### Task brief
Lines from the one containing "FAB LAFONTENN (360, 941)" through the last line of the data are to be repeated word for word, both ends included.
====== Material supplied ======
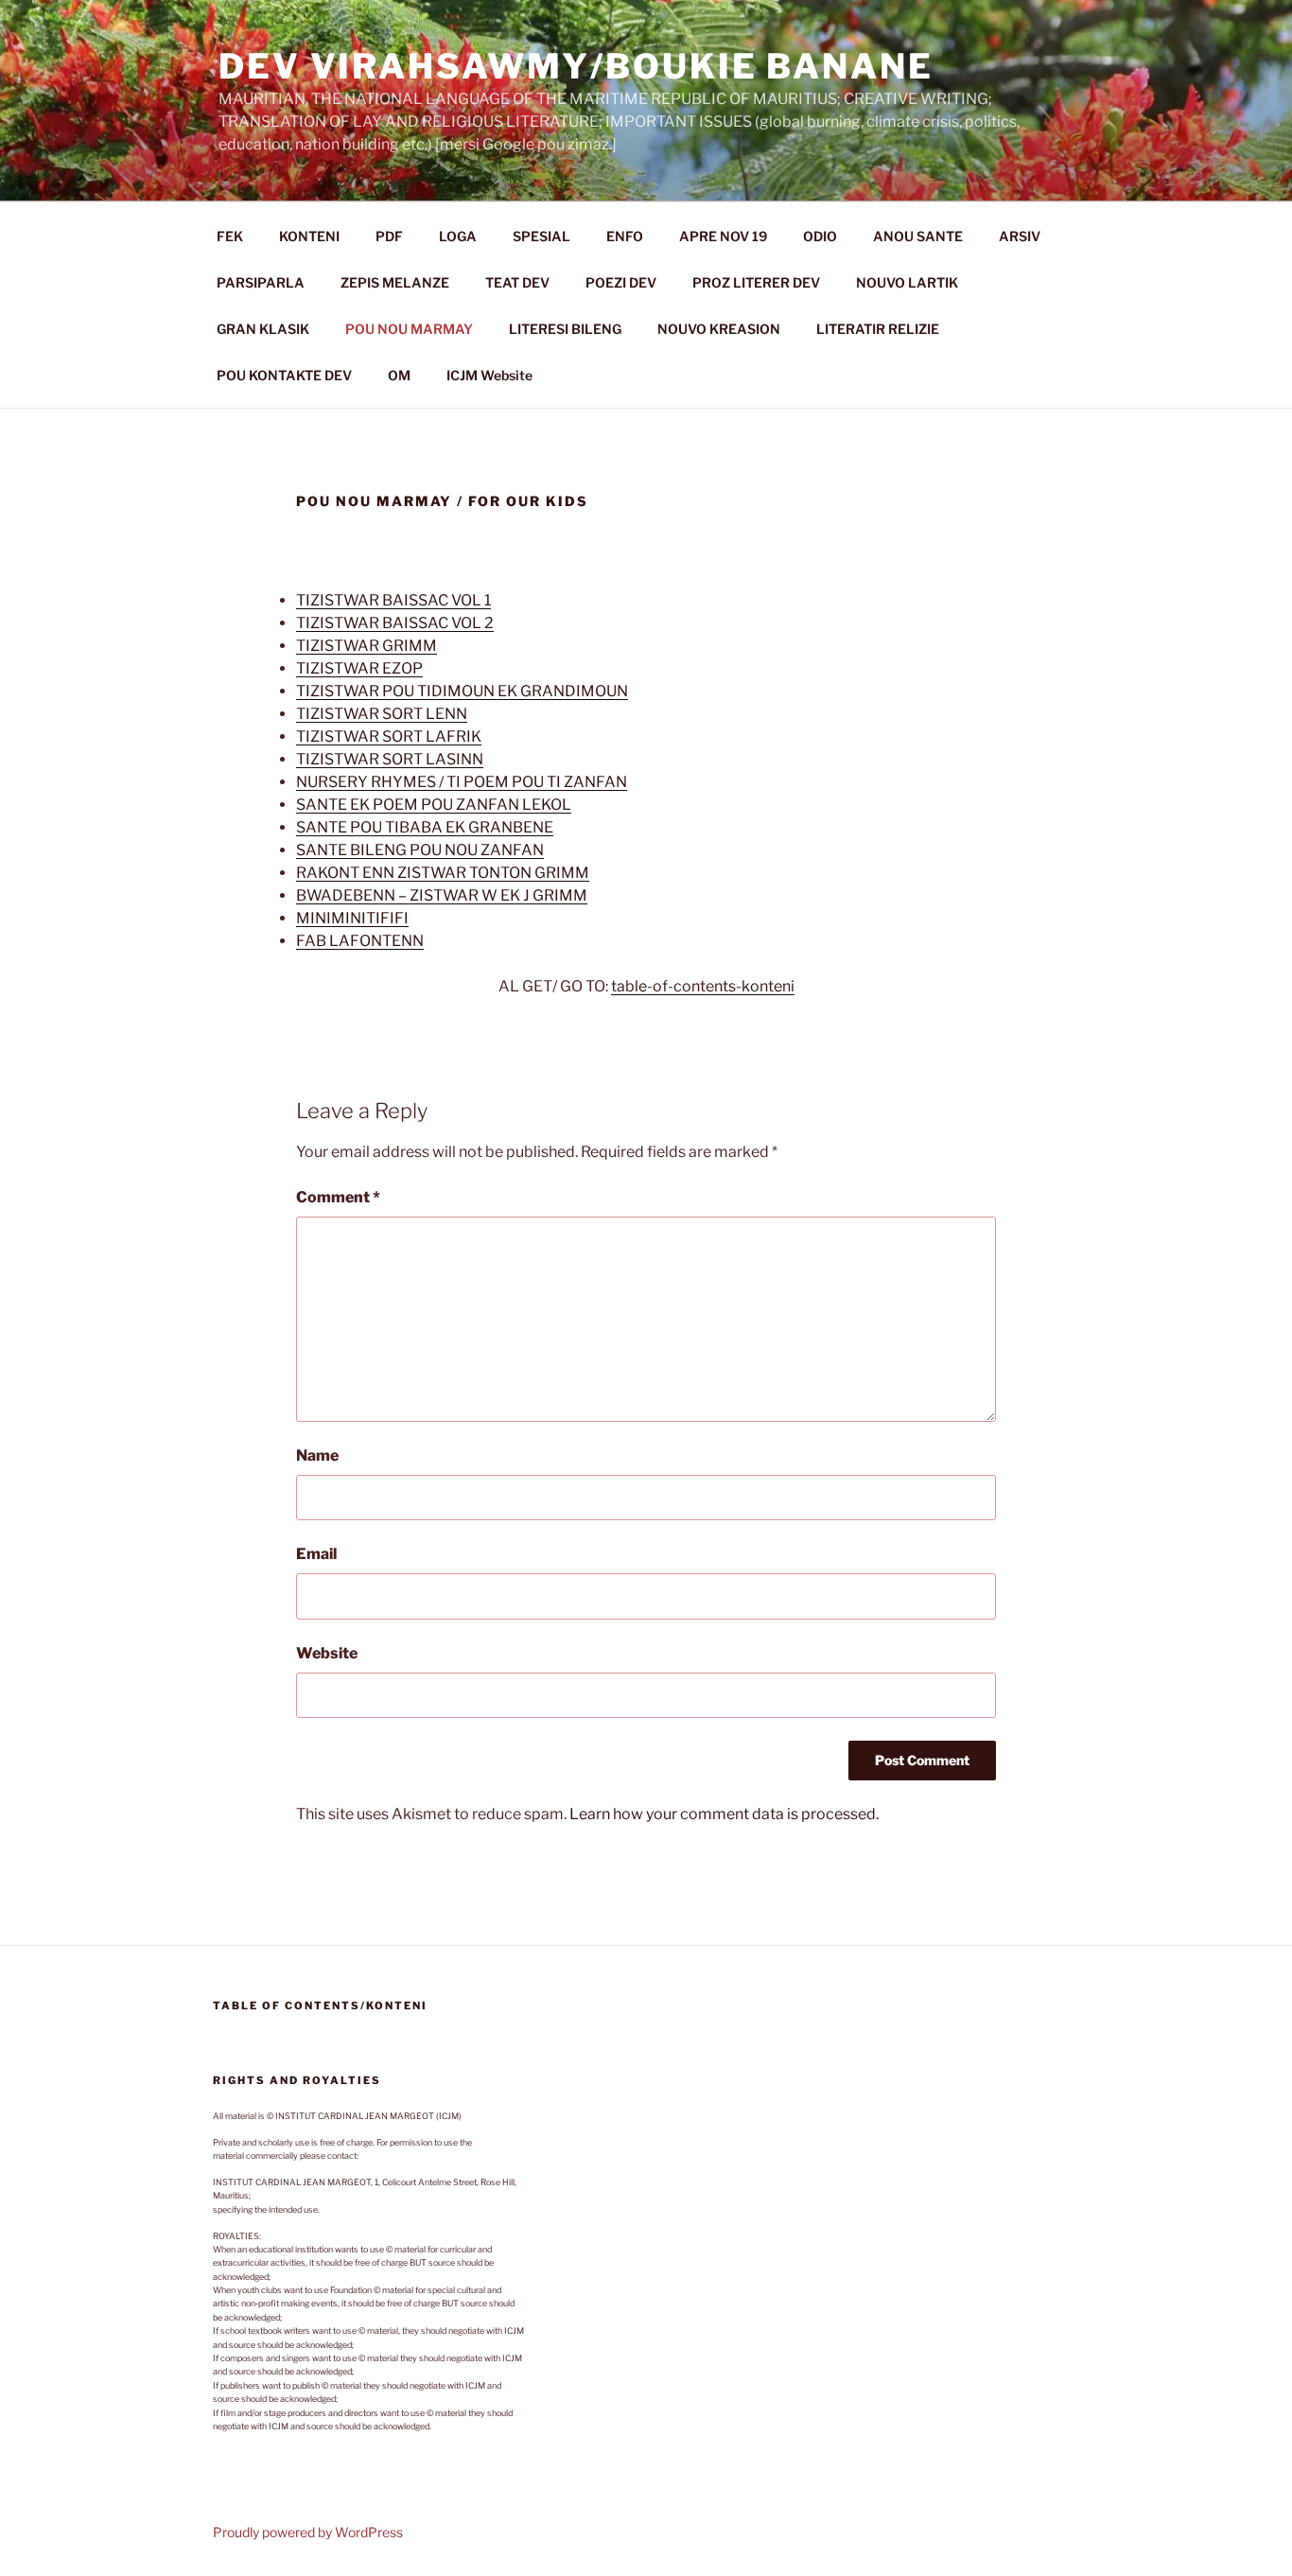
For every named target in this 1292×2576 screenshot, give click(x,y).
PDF (389, 236)
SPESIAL (541, 236)
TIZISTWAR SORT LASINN (389, 759)
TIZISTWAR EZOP (359, 668)
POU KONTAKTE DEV (284, 375)
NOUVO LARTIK (907, 282)
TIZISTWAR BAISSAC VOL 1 (393, 600)
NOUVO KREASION (718, 329)
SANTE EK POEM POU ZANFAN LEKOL (433, 805)
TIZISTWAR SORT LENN (381, 714)
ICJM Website (489, 375)
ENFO (624, 236)
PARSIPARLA (261, 282)
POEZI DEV (620, 282)
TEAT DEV (517, 282)
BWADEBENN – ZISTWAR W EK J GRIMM (441, 895)
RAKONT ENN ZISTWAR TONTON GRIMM (442, 873)
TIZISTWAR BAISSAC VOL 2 (395, 623)
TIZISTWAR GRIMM (366, 646)
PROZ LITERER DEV (756, 282)
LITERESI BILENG (565, 329)
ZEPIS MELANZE (394, 282)
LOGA (458, 236)
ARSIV (1019, 236)
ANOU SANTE (918, 236)
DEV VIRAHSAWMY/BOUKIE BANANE (576, 66)
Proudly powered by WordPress (308, 2532)
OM (399, 375)
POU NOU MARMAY (409, 329)
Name (317, 1455)
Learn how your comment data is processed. (724, 1814)
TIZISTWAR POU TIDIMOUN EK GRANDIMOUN (462, 691)
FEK (230, 236)
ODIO (820, 236)
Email (316, 1554)
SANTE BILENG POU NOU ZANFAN (420, 850)
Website (327, 1653)
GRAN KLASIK (263, 329)
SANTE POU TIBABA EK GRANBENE (424, 827)
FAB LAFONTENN (360, 941)
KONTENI (309, 236)
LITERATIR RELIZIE (877, 329)
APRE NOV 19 (723, 236)
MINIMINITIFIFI (352, 918)
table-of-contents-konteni (702, 986)
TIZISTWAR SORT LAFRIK (388, 736)
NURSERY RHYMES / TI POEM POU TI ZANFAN (461, 782)
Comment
======
### Worked solution
FAB LAFONTENN (360, 941)
KONTENI (309, 236)
LITERATIR RELIZIE (877, 329)
APRE NOV 19 (723, 236)
MINIMINITIFIFI (352, 918)
table-of-contents-konteni (702, 986)
TIZISTWAR SORT LAFRIK (388, 736)
NURSERY RHYMES / TI POEM POU TI ZANFAN (461, 782)
Comment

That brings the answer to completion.